I tried going this route when I first started developing in ASP.NET because jEdit (http://www.jedit.org/) is such a better editor than VS.NET. I didn't get very far at all and quickly got bogged down in the tedium. I gave up and gave in. I still hate VisualStudio.NET but I've learned to accept that it's the only way to develop.
Bill Brown
ASP.NET doesn't require anything special.
Brad Wilson (dotnetguy.techieswithcats.com)

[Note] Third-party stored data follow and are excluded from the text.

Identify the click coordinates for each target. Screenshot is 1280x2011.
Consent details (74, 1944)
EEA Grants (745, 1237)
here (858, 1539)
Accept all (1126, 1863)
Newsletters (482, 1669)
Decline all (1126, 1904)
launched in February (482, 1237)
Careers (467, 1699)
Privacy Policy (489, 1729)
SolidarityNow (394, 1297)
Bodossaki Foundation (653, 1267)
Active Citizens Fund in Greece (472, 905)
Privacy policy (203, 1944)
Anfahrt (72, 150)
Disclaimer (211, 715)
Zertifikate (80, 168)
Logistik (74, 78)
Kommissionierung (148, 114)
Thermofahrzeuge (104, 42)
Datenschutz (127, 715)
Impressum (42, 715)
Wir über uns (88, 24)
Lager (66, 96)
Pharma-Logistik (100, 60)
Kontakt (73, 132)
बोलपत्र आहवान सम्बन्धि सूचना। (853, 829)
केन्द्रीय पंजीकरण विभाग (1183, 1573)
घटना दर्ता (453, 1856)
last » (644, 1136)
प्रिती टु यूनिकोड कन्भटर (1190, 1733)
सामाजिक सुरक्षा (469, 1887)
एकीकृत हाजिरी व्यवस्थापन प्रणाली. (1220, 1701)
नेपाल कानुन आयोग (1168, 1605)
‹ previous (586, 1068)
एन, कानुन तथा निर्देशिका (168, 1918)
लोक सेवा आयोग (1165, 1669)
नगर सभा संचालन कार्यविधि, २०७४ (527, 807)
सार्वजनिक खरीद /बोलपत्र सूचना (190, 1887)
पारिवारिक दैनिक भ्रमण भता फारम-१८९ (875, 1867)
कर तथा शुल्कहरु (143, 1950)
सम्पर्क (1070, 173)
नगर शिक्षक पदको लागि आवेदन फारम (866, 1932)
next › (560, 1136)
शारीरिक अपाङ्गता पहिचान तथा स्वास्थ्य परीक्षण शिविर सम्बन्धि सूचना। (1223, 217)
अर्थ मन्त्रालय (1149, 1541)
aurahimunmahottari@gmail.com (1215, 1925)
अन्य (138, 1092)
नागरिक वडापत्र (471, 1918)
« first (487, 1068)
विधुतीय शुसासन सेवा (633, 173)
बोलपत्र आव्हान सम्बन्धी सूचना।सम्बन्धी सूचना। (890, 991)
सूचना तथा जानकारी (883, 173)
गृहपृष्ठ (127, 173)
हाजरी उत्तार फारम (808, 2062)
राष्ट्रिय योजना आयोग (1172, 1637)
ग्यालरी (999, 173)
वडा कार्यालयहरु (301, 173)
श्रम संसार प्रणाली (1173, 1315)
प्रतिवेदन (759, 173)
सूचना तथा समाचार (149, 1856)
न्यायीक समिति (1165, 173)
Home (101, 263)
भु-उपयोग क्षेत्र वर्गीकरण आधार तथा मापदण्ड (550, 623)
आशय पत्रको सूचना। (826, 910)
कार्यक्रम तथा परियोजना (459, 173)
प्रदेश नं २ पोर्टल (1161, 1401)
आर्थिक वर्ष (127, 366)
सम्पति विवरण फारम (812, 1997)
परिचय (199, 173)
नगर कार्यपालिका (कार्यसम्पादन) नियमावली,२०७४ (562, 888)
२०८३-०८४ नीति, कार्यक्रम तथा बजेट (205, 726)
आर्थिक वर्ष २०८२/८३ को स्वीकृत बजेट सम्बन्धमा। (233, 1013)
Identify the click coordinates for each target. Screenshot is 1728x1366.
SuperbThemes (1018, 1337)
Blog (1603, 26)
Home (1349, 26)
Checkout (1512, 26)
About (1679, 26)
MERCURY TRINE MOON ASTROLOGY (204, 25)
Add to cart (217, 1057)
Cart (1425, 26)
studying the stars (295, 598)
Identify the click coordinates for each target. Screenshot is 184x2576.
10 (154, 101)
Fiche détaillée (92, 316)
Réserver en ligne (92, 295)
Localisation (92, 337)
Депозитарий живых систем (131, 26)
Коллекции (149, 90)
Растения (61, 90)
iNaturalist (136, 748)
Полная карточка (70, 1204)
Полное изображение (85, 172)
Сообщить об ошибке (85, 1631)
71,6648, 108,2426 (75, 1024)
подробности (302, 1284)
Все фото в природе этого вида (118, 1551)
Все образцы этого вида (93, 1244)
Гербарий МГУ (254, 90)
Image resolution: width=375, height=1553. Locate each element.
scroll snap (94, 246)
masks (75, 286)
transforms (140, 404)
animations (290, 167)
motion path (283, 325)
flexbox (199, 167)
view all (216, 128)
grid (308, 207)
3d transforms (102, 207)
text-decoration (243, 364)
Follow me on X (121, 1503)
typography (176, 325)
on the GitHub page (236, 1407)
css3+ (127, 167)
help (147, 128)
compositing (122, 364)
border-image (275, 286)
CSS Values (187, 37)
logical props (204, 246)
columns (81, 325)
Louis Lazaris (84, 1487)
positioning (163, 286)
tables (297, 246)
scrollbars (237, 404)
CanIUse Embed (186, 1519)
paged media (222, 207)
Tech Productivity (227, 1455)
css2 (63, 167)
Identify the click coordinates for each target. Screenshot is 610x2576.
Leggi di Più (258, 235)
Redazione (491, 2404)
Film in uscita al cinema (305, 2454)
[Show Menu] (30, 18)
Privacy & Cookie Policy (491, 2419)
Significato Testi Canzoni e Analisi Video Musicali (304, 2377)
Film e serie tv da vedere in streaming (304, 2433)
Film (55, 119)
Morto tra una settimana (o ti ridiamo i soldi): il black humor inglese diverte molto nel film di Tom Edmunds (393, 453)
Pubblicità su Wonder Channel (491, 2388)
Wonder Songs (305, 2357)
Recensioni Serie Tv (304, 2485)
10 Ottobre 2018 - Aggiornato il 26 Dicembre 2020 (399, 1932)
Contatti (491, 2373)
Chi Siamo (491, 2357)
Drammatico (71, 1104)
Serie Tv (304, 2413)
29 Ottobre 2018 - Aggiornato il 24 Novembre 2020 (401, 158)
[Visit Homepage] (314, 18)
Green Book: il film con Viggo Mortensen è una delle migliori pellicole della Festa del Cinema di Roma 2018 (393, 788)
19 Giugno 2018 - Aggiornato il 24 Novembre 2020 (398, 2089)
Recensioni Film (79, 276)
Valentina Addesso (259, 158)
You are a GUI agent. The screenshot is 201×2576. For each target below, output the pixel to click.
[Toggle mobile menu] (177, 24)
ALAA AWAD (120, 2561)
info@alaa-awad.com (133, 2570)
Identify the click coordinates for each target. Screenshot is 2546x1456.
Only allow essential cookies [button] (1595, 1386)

I agree with Brad and I also recommend using Web Matrix for learning. No Intellisense but there is a built in class viewer.
Kent
C#Builder is nice too.
Andrew Burton
I build my ASP.Net pages using TextPad and Nant. I'd use notepad, but I'm addicted to syntax highlighting. The .Net SDK has everything you need, including the visual debugger.
Ankur
The O'Rielly ASP.NET book is very good, and they don't generally lean to heavily on the Visual Studio aspect of things. In fact they typically give examples of how to do things without Visual Studio. It's definitely a slower start, but it isn't bad. You can still pull off the code-behind and use the server side interface components.
Clay Dowling
I've been using ASP.Net Unleashed, which is code-only so unlike most other books I've tried the first third isn't taken up talking about the IDE, it just gets right down to business.
surreal
oh well, that tinyurl doesn't seem to want to work, so here's the full Amazon link:
surreal
Fergal Grimes's book, _Microsoft .NET for Programmers_, is a good guide to doing .NET development with only the SDK. To quote from the preface, "...for the beginning .NET programmer, [Visual Studio's] automation hinders understanding. So we'll build our examples, and our case study, using the .NET SDK."
AMS
We use UltraEdit to make the aspx and vb pages (don't ask), and the free vbc command-line compiler to compile, for our modules. I believe the main stuff for the web page was created initially in VS just to make the .configs and global.asax and such.